Needing to make a gesture he bent his head over her hand and kissed it, only briefly, the contact disturbing him in a manner far too complex to be desire. Or even close to it. The best woman in the world. She was still that. But her world was not his and the bridge she had offered him seemed very fragile beneath his feet.

For he was booted and spurred now, a soldier, a crusader, marching on stones to battle. How could the gentle pathway of her good intentions bear the angry weight of him?

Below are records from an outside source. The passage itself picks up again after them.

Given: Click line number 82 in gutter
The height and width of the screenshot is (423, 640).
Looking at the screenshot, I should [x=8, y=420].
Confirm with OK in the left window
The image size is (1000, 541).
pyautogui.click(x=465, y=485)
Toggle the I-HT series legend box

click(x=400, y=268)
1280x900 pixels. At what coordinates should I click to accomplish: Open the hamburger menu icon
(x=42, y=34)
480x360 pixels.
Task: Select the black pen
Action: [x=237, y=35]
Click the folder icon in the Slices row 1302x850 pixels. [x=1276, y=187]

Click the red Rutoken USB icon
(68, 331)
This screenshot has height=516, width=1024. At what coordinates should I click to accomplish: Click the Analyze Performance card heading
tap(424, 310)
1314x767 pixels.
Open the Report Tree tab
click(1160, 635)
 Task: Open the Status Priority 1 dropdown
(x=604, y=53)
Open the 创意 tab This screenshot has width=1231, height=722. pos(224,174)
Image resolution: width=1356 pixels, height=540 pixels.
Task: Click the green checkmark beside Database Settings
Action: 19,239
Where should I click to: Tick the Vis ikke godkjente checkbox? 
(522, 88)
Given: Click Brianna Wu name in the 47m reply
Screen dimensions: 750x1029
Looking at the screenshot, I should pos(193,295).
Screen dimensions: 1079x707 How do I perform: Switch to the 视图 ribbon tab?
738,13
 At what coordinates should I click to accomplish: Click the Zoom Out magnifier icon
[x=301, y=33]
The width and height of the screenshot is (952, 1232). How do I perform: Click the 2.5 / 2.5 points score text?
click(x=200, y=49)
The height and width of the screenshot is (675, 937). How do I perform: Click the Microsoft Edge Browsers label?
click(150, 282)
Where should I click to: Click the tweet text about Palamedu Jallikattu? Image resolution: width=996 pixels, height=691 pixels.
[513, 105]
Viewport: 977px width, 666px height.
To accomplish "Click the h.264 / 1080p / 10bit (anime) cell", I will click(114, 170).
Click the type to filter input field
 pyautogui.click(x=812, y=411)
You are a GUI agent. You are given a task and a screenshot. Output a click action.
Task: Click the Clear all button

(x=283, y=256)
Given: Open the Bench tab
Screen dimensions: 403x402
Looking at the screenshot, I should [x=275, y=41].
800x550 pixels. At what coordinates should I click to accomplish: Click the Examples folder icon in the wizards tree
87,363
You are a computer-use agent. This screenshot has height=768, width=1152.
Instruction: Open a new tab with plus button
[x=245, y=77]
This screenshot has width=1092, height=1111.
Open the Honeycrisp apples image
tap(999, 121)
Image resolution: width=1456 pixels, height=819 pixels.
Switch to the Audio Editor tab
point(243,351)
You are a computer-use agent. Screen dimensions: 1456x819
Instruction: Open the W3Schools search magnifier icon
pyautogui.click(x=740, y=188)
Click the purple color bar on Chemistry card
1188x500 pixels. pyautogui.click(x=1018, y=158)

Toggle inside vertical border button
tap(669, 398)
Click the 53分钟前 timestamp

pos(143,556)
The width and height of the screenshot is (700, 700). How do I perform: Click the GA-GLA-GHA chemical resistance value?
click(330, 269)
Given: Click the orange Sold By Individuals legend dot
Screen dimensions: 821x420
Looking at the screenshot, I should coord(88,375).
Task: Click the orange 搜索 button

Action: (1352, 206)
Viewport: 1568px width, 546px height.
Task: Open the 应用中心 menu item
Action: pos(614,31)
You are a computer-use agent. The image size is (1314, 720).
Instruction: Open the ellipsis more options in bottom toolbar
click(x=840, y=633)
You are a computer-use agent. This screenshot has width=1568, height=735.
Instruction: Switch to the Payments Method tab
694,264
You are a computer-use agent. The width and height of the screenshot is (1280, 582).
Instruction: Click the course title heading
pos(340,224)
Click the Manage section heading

‘The world has become divided for you, Daniel, hasn't it,' she said, ‘between those who have been hungry and those who have not?'

But there was hunger of another kind. She saw, with love and sorrow, how completely he had forgotten that.

Chapter Twenty-Four

The Charter, then. Nothing else would save the Irish peasant from famine or the English labourer from exploitation in mill and mine. Nothing else would free Ireland from England's yoke and England herself from the remote grandees of the ‘ruling class'that governed her. It was the quickest and surest way to the human dignities of education and opportunity, a breaking down of barriers so that men of all classes might come together to use the gifts they had been given. A new society where what counted would be a man's integrity, what he had in his heart and his head rather than in his pocket. The Charter. The Vote. Freedom and Justice for all through the Ballot Box with which no grandee of any persuasion would have the power to tamper.